L'arrêt de la Cour suprême devrait mener à l'abrogation de l'incrimination de l'homosexualité en Inde.  	© PUNIT PARANJPE/AFP/Getty Images
L'arrêt de la Cour suprême devrait mener à l'abrogation de l'incrimination de l'homosexualité en Inde. © PUNIT PARANJPE/AFP/Getty Images

Inde Arrêt de la Cour suprême sur les personnes transgenres

16 avril 2014
La reconnaissance par la Cour suprême des droits fondamentaux des personnes transgenres améliorerait le quotidien d'un million de personnes, a déclaré Amnesty International Inde mardi 15 avril 2014.

Un collège de deux juges de la Cour suprême a estimé que la discrimination se fondant sur l'identité de genre portait atteinte aux droits à l'égalité, à la libre expression, à la vie privée, à l'autonomie et à la dignité, qui sont garantis par la Constitution.

La Cour a enjoint au gouvernement central et aux autorités des États d'accorder aux personnes transgenres une reconnaissance sur le plan juridique de leur identification personnelle au genre masculin, féminin ou à un « troisième genre » ; et à mettre en place des politiques de discrimination positive et de protection sociale pour ces personnes.
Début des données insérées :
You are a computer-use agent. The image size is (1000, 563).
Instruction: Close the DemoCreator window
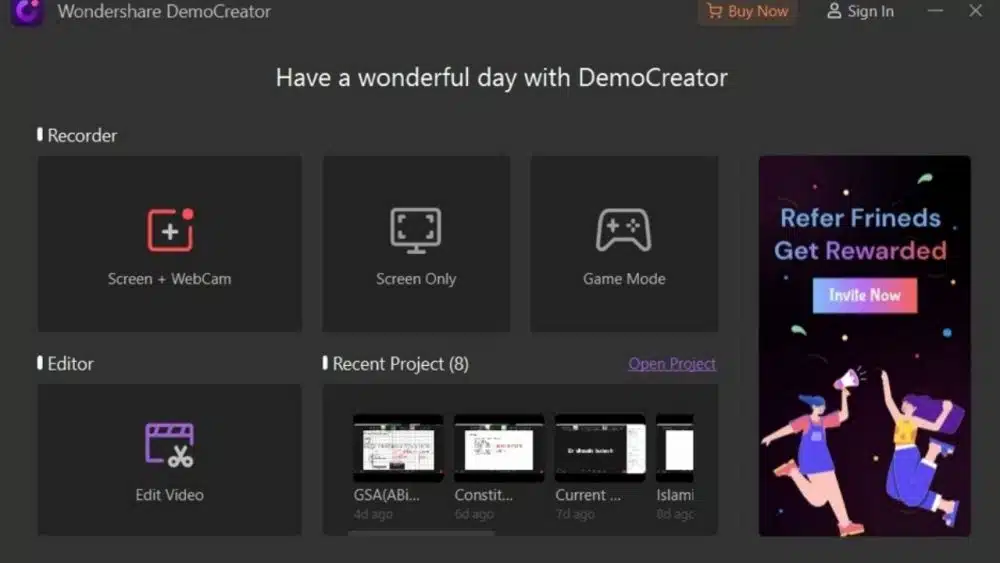976,11
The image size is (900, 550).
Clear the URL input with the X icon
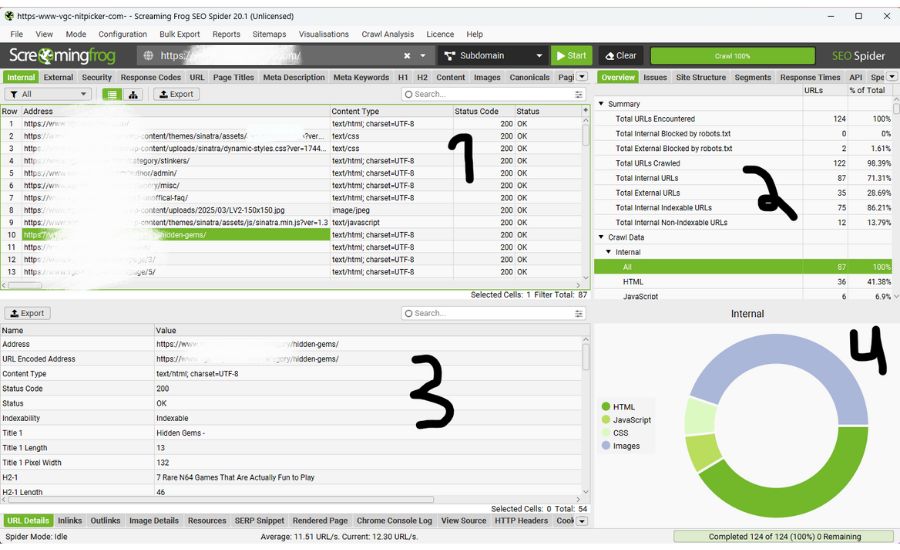[x=407, y=56]
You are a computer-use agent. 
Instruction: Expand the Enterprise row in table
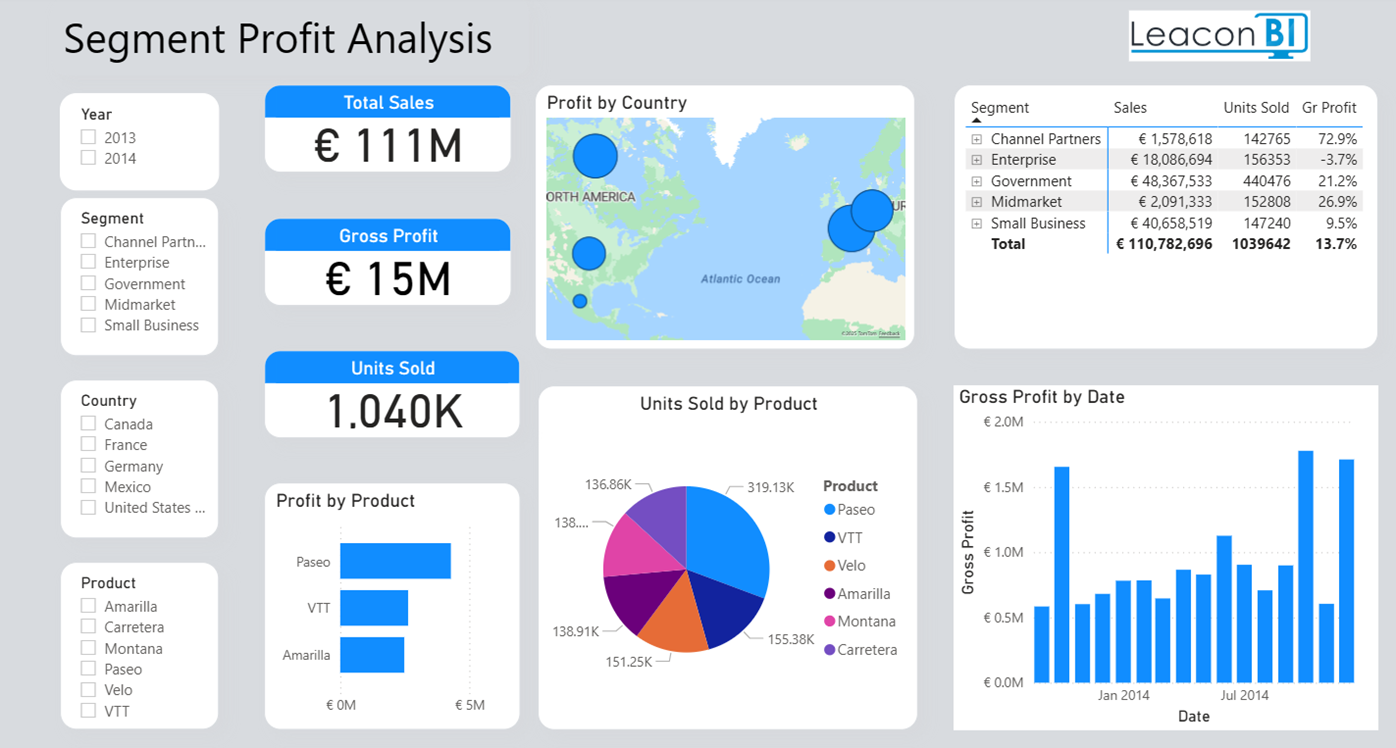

Un million de personnes concernées

«Ce jugement pourrait transformer la vie de personnes qui sont opprimées depuis des années», a déclaré Shashikumar Velath, directeur des programmes d'Amnesty International Inde.

«Il réaffirme les valeurs constitutionnelles que sont l'inclusion et l'égalité, mais tant que l'article 377 du Code pénal ne sera pas abrogé, les discriminations et les violences liées à l'orientation sexuelle et à l'identité de genre resteront une menace», a déclaré Shashikumar Velath.

Criminalisation de l'homosexualité

«À l'heure où le pays se rend aux urnes, le jugement prononcé ce 15 avril devrait encourager le prochain gouvernement à abroger cette loi absurde.»

L'article 377 du Code pénal indien, dont la légalité a été confirmée par un arrêt de la Cour suprême en décembre 2013, érige en infraction les relations homosexuelles entre adultes consentants.